I wouldn’t have got anywhere I am without the deliberate decisions I’ve been making about my career since I moved to Honolulu. The career advice and guidance I’ve gotten since starting graduate school have been incredible, and the opportunities I’ve been given have been exciting and challenging in the best way possible.  All because I was brave and I put myself out there. A lot. I advocated for myself when necessary, accepted help and criticism, and learned to take care of myself better. And I said yes to almost every opportunity that was thrown my way.

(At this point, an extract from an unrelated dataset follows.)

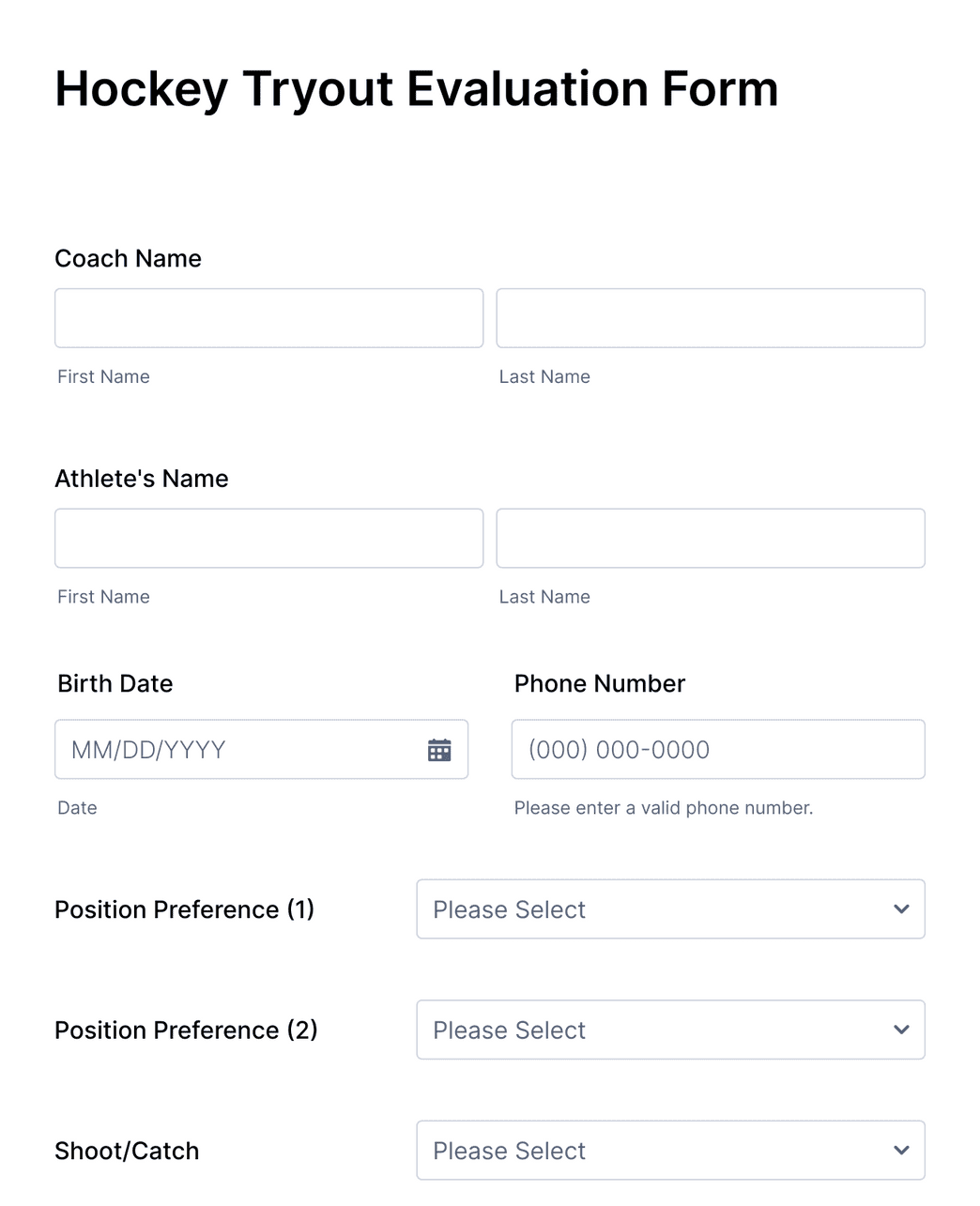Click the Coach Name section label
980x1206 pixels.
click(x=128, y=258)
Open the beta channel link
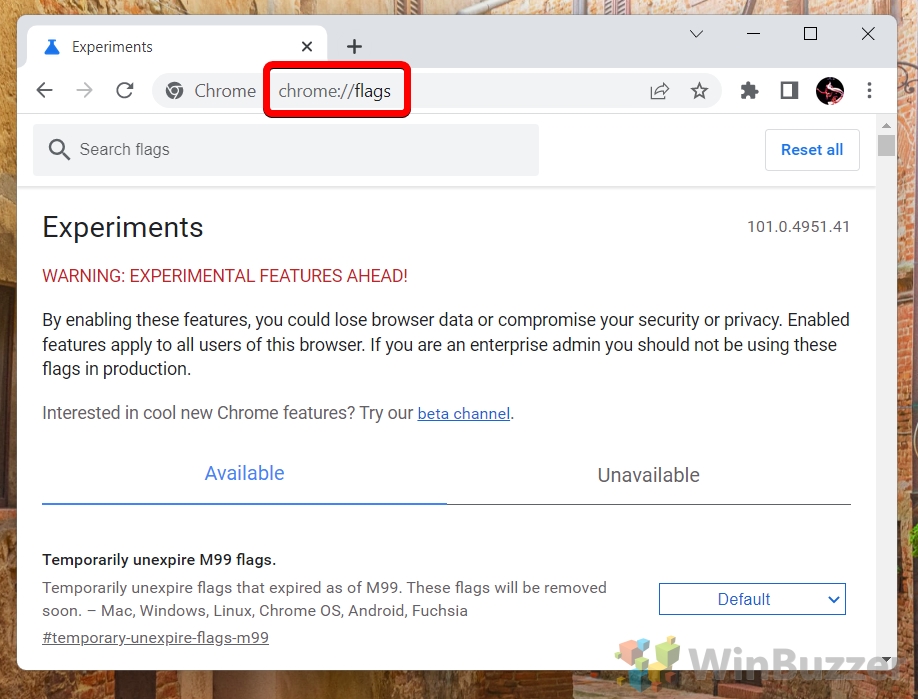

I don’t tell my story to say that I’m better than anyone—but I do want to do a few things. I want to emphasize how important networking in the social work field is—not a lot of people really talk about this. It’s critical, especially if you’re living in a new city or state. I want to give you a cautionary tale of what not to do: don’t disappear into your job, and if you are showing signs of vicarious trauma, you need to talk to people about it, and accept help for it. Finally, I want to show you that it is possible for these things to happen. I know that in my early twenties I often felt lost or confused about career and work-related issues; I think a lot of people do. It’s part of growing up. I also did most of this myself—I’ve been working full-time since I was 20, and put myself through undergrad and am putting myself through graduate school, too (I got a 3.89 GPA my first semester).

In light of all that, I’d like to recommend two blogs I find really indispensable for career advice and tips:

  • Heather Krasna’s Public Service Career Blog. Heather Krasna is the Director of Career Services at the University of Washington, Evans School of Public Affairs. Her advice and posts are totally useful and she always brings a perspective on an issue that I never would have considered.
  • Ask a Manager. More general work and career advice, but still very helpful. The author used to be a nonprofit manager, so she is familiar with a lot of the realities and unique characteristics of social work and working in a nonprofit—this is rare in work/career blogs, I’ve noticed. Advice for MBAs isn’t always applicable for MSWs.

I would also like to recommend Twitter.  I’ve been using Twitter mostly-professionally since I started school, and meeting other social workers on Twitter has been so fun, informative and helpful! I’ve learned about social work in other countries (especially England), had a springboard/place to ask for guidance or opinions, and been able to offer advice to fellow social workers.  Get started by searching for the #socialwork hashtag.

I believe so strongly in our profession, and my commitment to it. I hope that this advice helps any of you who are struggling with becoming or being a social worker!